• [REQUIREMENT]
Pick out and copy every line below that has the word "screenshot".

• [Source records]

——

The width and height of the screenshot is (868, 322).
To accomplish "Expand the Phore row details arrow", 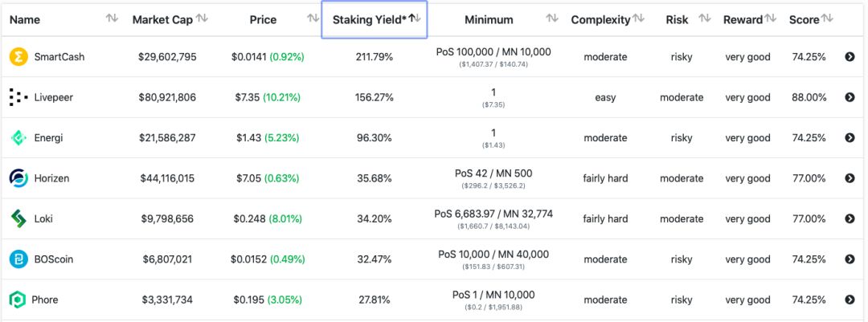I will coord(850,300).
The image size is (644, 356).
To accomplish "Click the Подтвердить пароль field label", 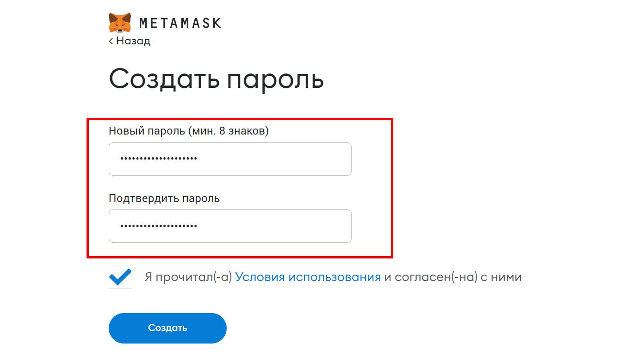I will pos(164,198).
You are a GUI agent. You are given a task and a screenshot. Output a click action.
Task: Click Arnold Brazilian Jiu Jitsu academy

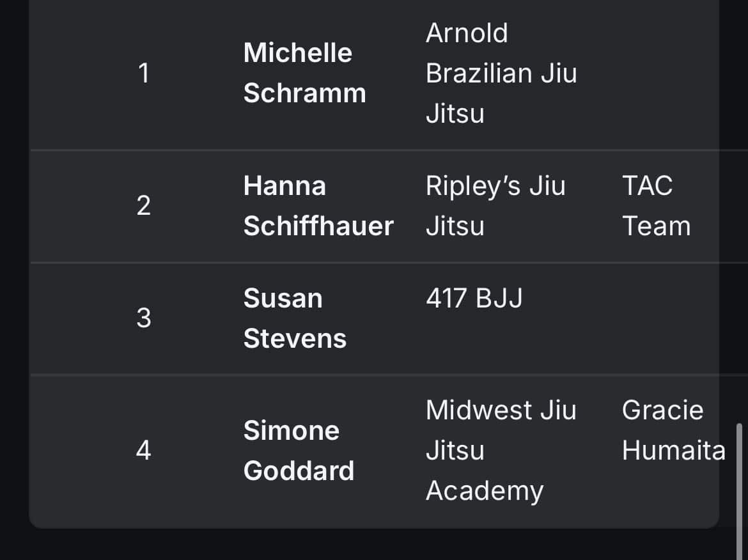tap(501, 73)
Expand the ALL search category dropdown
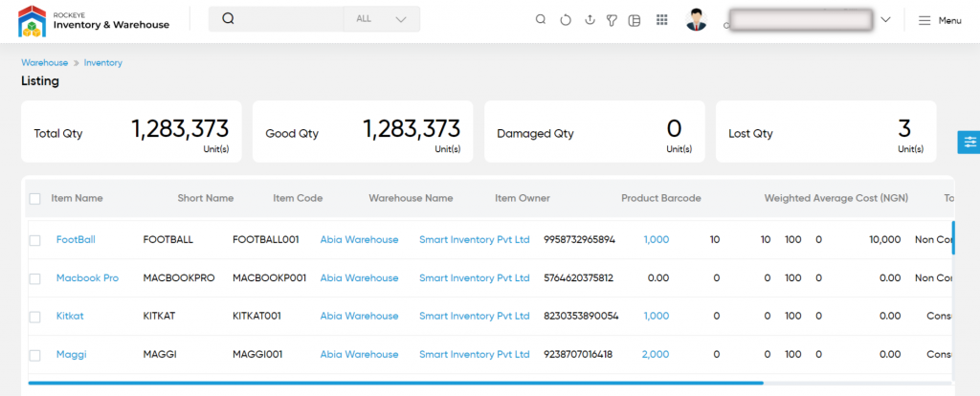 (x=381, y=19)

——

• [SOLVED EXERCISE]
The width and height of the screenshot is (868, 322).
You are a GUI agent. You are given a task and a screenshot. Output a click action.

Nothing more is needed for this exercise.